Sphyrna is a genus of hammerhead sharks with a cosmopolitan distribution in the world's oceans. Members of Sphyrna have a tendency to inhabit coastal waters along the intertidal zone rather than the open ocean, as their prey such as invertebrates, fish, rays, small crustaceans, and other benthic organisms hide in the sands and sediment along these zones. Members of Sphyrna are also known by synonyms such as Zygaena, Cestracion, and Sphyrichthys. The earliest species described of this genus was Sphyrna zygaena by Carl Linnaeus in 1758, while the latest described member, Sphyrna alleni, was described in 2024.

The genus name comes from the Greek word σφῦρα sphyra "hammer", it is also where the family name Sphyrnidae comes from.
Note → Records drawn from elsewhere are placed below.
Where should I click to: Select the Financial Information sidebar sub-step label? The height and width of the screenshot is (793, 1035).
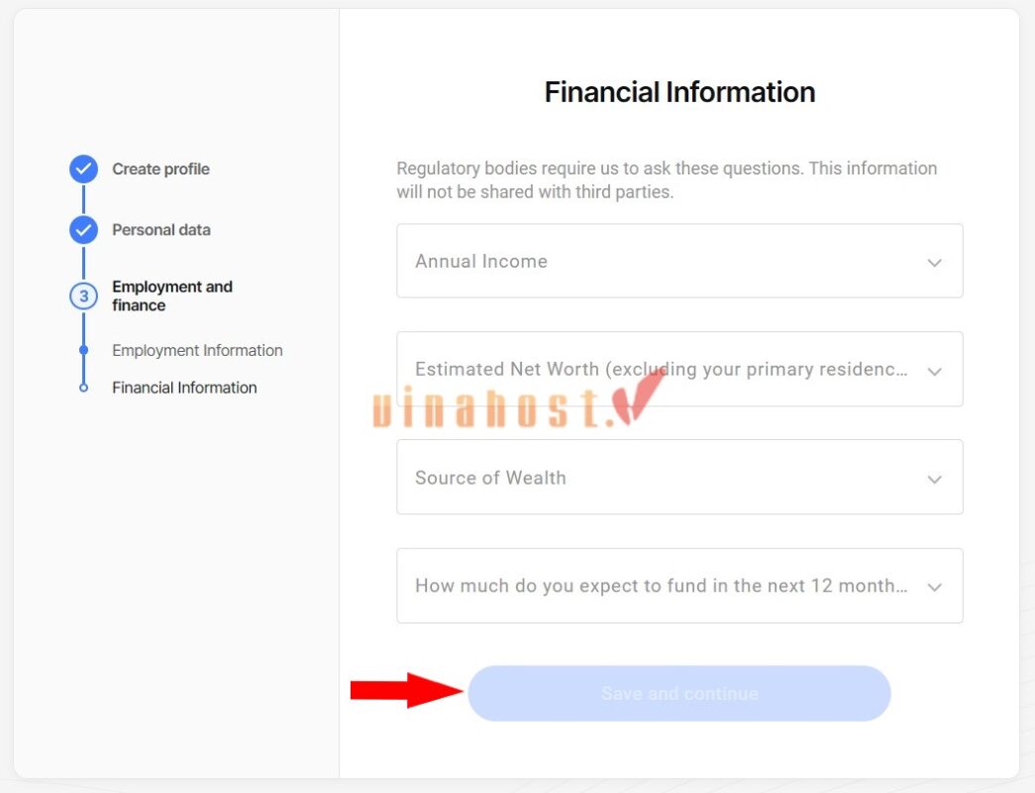tap(184, 388)
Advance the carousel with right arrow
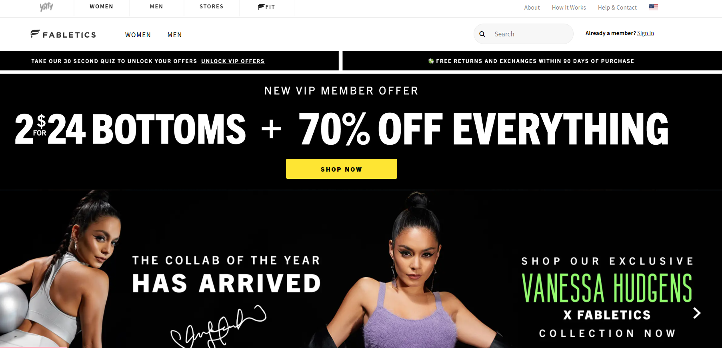The width and height of the screenshot is (722, 348). 697,313
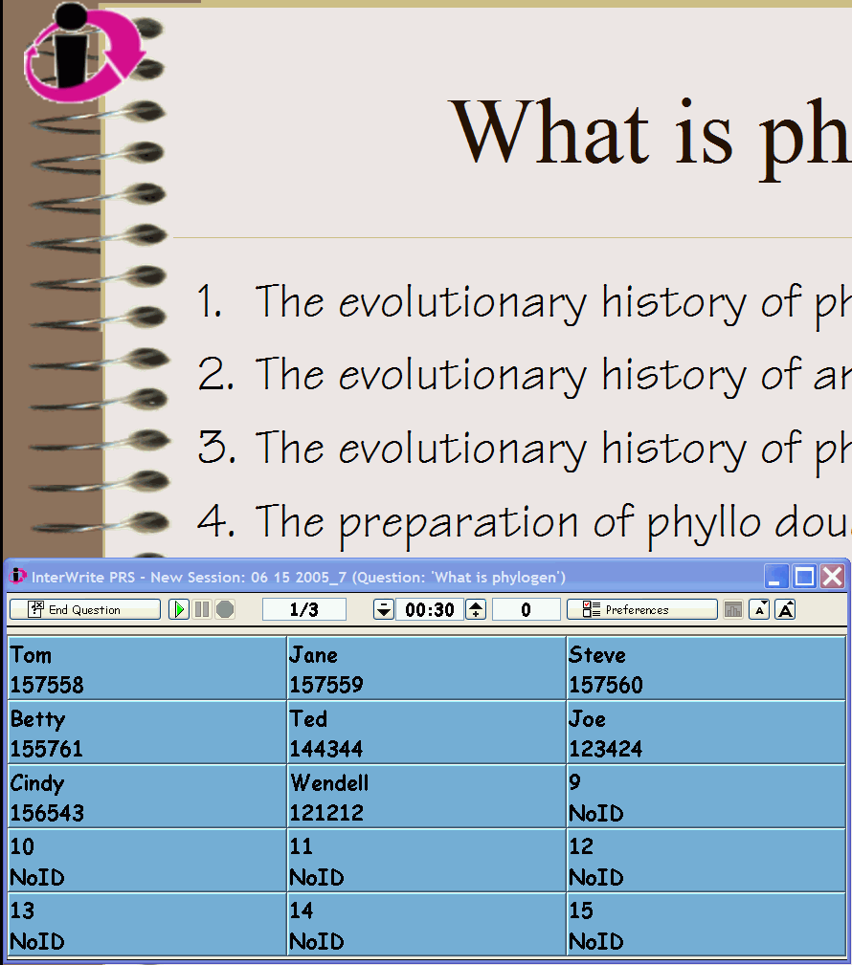The height and width of the screenshot is (965, 852).
Task: Open the question selector dropdown arrow
Action: tap(383, 609)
The earliest known fossil species of Sphyrna is †Sphyrna guinoti from the mid-late Eocene of Tunisia and Egypt.

== Species ==
The recognized species in this genus are:

- Extant
- Sphyrna alleni Gonzalez, Postaire, Driggers, Caballero, & Chapman, 2024 (shovelbill shark)
- Sphyrna corona (S. Springer, 1940) (scalloped bonnethead)
- Sphyrna gilberti Quattro, Driggers, Grady, Ulrich & M. A. Roberts, 2013 (Carolina hammerhead)
- Sphyrna lewini (E. Griffith & C. H. Smith, 1834) (scalloped hammerhead)
- Sphyrna media (S. Springer, 1940) (scoophead)
- Sphyrna mokarran (Rüppell, 1837) (great hammerhead)
- Sphyrna tiburo (Linnaeus, 1758) (bonnethead)
- Sphyrna tudes (Valenciennes, 1822) (smalleye hammerhead)
- Sphyrna vespertina (S. Springer, 1940) (pacific bonnethead)
- Sphyrna zygaena (Linnaeus, 1758) (smooth hammerhead)

- Extinct
- † Sphyrna arambourgi (Cappetta, 1970)
- † Sphyrna gibbesii (Hay, 1902)
- † Sphyrna guinoti Adnet et al., 2020
- † Sphyrna integra (Probst, 1878)
- † Sphyrna laevissima (Cope, 1867) (likely synonymous with S. zygaena)
- † Sphyrna magna (Cope, 1867)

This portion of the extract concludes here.